At first I couldn’t figure out what she was talking about. Then, when I did, I totally started blushing. J.P.’s notorious hatred for corn! And she thought I could cure him of it? Oh, God!
At least J.P. doesn’t appear to realize what’s going on. Or, if he does know, he isn’t letting on. He seemed surprised to see me show up at lunch for
the first time all week, but he didn’t make a big deal out of it (thank God), the way Tina did, by squealing and hugging me and telling me how much she’d missed me.
Which was very nice, but sort of embarrassing, since it drew even more attention to the fact that I’ve been gone so long, and I’m totally tired of going, “Bronchitis,” when people ask me where I was all week. Because I can’t exactly go, “In my Hello Kitty pajamas in bed, refusing to get up after my boyfriend dumped me.”

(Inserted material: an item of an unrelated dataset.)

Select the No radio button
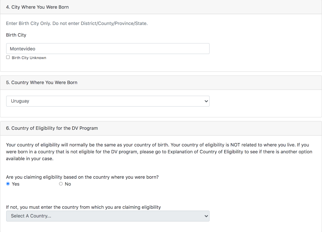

The only thing J.P. did that was at all out of the ordinary was smile at me when there was nothing to smile about—Boris was actually going on about his hatred for emo, specifically My Chemical Romance, as he is wont to do. I was taking a big bite of my tostada (it’s amazing how, even though I’m totally depressed, I’m still eating like a horse. But whatever, I was starving; all I’d had to eat all day was a PowerBar I picked up at Ho’s Deli after my doctor’s appointment, on my way into school) and noticed J.P.’s smile—which, like Ling Su said, really is pretty hot—and went, “What?” with my mouth all full of chopped beef, cheddar cheese, salsa, sour cream, jalapeños, and shredded lettuce.
“Nothing,” J.P. said, still smiling. “I’m just glad you’re back. Don’t stay away so long again, okay?”
Which was nice of him. Especially considering the fact that he MUST know people are saying we’re an item.
Which would at least partially explain why Lilly is sticking so assiduously to her side of the G and T room. She won’t look at me—won’t speak to me—won’t let on that I even exist. To her, I’m apparently Hester Prynne from The Scarlet Letter.
Only the book, not the movie version in which Hester Prynne was played by Demi Moore and was semi-cool and blew stuff up. Oh, wait…that was G.I. Jane.
I wish I could just go up to Lilly and be like, “Look. I’m SORRY. I’m sorry I was such an ass to your brother, and I’m sorry if I did anything to hurt you. But don’t you think I’ve been punished enough? I can barely BREATHE now because there’s NO POINT in breathing if I know that at the end of the day, I can’t smell your brother’s neck. All I can think about is how I will never, ever again hear the sound of his sarcastic laughter as we watch South Park together. Can you not see that it took every ounce of courage and strength I possess just to come here today? That I’m in THERAPY? That I spend every single second of the day wishing I were DEAD? So do you think you could drop the cold shoulder thing and cut me some slack? Because I really do value and miss your friendship. And by the way, do you really think hooking up with random muay thai fighters is the most mature way to respond to your heartache? Are you supposed to be Lana Weinberger, or something?”